鸣泉闻言皱起眉头:“好啦,智深,别再猜了,这些事和我们出家人无关。咱们只是去送水,这些年来,乡中富户来往于苦禅寺,多少香油钱丢进来,如今人家有所需求,我们定当竭尽全力。何来这么多话。”
见鸣泉有些不快,小和尚嘟着嘴巴道:“鸣泉小师兄和住持师傅性格好像呀,明明知道些什么,却总是不说。”
鸣泉顿时一愣:“我知道什么?”
秦珂也来了兴致:“对呀,你知道什么?”
智深小和尚顿时压低声音,然后用胖胖的手指指着鸣泉的背影:“昨天晚上,我听见主持师傅在自言自语。”
“自言自语什么?”秦珂简直快被他急疯了。
智深揪起鼻子,学着破囚的声音道:“他说,这雅集只有派鸣泉去才好,这样,将来有一日他才能回得去呀。”

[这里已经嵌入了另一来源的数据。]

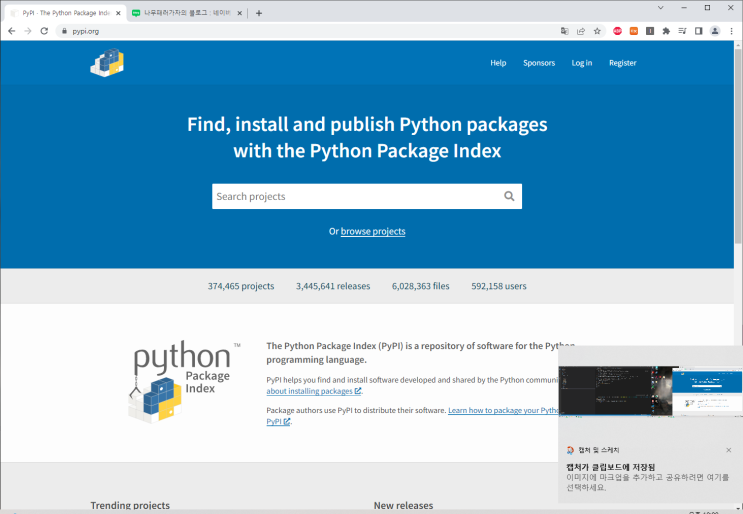Click the Search projects input field
The width and height of the screenshot is (743, 514).
coord(355,197)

“回的去??”秦珂眯着眼睛,仿佛发现了重大秘密。“你要回哪去啊!”
鸣泉眉毛一立,清秀的面孔顿时冷下来:“回哪去?我怎么知道。我自小长在枯禅寺,能去哪里?定然是师傅睡觉做了梦。他老人家真是越发奇怪了。”
几人有说有笑来到荆江边,梅雨刚过,天气还略有些潮湿,江面弥漫着水汽,远远望去,对面的大落英山像一块浓碧。有橘子树成片的生长,叶片被雨水洗刷的如同绿绸。清新的草香飘散在人们周围,秦珂望着静谧的江水忽然间愣住了。
那是一条不宽的水域,远远望去,江水与河岸几乎被绿色融在一处,碧波荡漾间烟雾从江面升腾起来,在江面上形成一层灰白的微烟。
“这么绿的江水!”秦珂几乎不敢相信自己的眼睛。
“是啊,荆江如此灵秀,像一条绿色绸带,围绕住大落英山。”鸣泉微微眯起眼睛,日头透过薄雾,刺进明亮的光束。
“我之前好像在哪里见过。”秦珂喃喃自语。
这时,小和尚智深,已经招来船家。水车发出咕噜噜的声响,硬生生将竹排压入了江水中。
秦珂和鸣泉只能坐另一只竹排。她之前游艇倒是没少做,可这竹排却是从未尝试的。竹排很稳,可由于距离水面十分近,又毫无遮挡,犹如人行水上一般,在绿如碧玉的江水上飘行。秦珂垂眸朝江面望去,天呐!这场景实在是太熟悉了。
“沱江!这是沱江!”她抓住鸣泉的手臂,指着幽绿的江水喊道。
鸣泉皱起眉头:“不,这条江水,名为荆江。”
“不可能。”秦珂环顾四周。“虽然两岸有些不同,但这的确是沱江啊!我认识这江水。”
“认识江水?”鸣泉觉得她的话有些奇怪。“还从未听人如此说过。人们都说认识地方,建筑,甚至是植物。但从未听人说,认识这个地方的水!”
秦珂奋力点了点头:“没错。我就是认识这里的水!”
鸣泉不解的望着她的脸,可这个几岁孩的脸庞,让他不得不暗自惊骇。
“当时,我在沱江自由行,因为再过一个星期就是我和丁有为的婚期了。我有点紧张。”秦珂说着,转过身去,用惊恐的眸子对准江水中飘摇的水草。“我本想去法国,可时间来不及,我就独自去了沱江。可是,奇怪的事情就发生在那天傍晚。我就像现在这样坐在船头,却在岸边发现了一栋奇怪的吊脚楼……”
“吊脚楼?”鸣泉展目四望。“这里没有吊脚楼啊!”
“那楼跟我之前看过的都不一样,廊柱上有奇怪的花纹,我想看看它是什么时代的建筑,就在那天晚上来到那里,结果……”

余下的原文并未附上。